Set problem:
Starting at the line that contains "will [696, 35]." and ending with the line that contains "I will coord(991,155).", write those lines out again with "dropdown" switched to "menu". Keep everything else the same.

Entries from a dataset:
____________________

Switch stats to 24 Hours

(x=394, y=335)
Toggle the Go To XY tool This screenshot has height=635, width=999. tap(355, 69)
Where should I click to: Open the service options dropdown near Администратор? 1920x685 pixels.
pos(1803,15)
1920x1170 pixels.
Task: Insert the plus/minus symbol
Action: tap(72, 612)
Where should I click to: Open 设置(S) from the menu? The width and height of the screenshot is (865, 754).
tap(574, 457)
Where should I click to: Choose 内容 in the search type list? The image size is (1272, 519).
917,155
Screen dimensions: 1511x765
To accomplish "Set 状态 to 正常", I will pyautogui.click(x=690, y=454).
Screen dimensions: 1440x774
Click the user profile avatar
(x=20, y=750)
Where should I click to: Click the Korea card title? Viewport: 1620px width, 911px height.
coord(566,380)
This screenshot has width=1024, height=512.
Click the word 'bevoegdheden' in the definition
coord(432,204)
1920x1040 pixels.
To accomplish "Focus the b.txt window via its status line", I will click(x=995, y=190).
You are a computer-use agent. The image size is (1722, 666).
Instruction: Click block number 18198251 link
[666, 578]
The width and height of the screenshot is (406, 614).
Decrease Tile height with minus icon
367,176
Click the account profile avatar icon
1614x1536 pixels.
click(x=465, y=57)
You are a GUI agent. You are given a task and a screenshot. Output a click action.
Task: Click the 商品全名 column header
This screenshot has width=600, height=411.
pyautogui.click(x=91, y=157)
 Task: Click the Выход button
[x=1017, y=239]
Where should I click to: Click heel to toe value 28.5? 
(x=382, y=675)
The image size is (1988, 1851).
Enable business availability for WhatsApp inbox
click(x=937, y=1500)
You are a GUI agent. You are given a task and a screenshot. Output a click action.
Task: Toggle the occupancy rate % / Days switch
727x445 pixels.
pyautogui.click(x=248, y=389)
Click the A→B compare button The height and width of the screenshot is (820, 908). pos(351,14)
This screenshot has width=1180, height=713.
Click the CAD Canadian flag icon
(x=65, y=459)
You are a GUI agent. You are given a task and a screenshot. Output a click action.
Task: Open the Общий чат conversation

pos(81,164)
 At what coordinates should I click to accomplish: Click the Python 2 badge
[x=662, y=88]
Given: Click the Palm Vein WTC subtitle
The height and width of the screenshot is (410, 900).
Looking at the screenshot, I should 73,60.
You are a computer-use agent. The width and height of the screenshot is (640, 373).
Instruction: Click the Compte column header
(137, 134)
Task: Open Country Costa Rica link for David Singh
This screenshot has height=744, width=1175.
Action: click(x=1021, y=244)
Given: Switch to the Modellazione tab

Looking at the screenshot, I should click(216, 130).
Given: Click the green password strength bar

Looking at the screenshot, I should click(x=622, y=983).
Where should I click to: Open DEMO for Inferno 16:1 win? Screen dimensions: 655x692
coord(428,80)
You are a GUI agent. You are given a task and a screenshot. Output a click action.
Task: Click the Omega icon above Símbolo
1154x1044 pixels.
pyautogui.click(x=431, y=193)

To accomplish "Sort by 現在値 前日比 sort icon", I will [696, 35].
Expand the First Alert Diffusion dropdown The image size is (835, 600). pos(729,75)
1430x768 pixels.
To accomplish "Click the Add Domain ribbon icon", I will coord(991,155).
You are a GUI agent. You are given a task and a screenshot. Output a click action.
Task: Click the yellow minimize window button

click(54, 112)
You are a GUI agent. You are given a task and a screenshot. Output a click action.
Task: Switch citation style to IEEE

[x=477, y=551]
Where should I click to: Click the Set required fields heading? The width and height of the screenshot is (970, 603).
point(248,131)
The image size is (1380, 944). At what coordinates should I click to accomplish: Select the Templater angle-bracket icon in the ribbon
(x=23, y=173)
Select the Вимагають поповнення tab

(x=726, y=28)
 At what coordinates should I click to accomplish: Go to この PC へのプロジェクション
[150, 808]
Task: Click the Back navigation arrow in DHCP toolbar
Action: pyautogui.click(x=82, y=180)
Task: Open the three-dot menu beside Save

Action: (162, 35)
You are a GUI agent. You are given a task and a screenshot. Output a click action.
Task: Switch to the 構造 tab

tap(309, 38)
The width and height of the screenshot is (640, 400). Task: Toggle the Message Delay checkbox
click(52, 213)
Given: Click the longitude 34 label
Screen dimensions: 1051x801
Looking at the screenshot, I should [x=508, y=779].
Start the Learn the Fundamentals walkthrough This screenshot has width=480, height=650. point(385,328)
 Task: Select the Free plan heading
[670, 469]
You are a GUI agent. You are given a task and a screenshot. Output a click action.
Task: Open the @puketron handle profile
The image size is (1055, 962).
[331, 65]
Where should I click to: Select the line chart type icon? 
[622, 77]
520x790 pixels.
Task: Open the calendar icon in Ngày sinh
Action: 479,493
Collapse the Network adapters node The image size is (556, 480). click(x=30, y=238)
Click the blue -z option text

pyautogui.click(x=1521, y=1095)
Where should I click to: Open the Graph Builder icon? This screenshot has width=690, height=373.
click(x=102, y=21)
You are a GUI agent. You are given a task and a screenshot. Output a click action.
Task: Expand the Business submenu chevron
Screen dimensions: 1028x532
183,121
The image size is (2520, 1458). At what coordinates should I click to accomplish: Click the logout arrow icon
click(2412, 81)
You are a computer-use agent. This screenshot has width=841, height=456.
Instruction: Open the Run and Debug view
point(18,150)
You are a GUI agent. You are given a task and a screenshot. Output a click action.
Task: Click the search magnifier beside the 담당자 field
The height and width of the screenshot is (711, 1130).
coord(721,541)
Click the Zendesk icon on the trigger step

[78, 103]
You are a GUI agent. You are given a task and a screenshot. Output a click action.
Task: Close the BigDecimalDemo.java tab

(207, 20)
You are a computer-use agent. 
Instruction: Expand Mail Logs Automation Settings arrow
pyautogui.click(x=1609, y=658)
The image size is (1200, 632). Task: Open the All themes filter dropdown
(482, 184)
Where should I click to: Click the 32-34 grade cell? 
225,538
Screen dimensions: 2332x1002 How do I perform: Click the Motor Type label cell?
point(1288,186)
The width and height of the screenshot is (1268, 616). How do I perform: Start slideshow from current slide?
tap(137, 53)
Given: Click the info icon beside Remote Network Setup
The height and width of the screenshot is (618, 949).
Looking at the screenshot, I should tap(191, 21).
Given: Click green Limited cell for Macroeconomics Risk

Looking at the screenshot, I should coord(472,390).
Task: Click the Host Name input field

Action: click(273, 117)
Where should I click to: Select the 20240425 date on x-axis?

____________________

Exercise solution:
To accomplish "Sort by 現在値 前日比 sort icon", I will [696, 35].
Expand the First Alert Diffusion menu The image size is (835, 600). pos(729,75)
1430x768 pixels.
To accomplish "Click the Add Domain ribbon icon", I will coord(991,155).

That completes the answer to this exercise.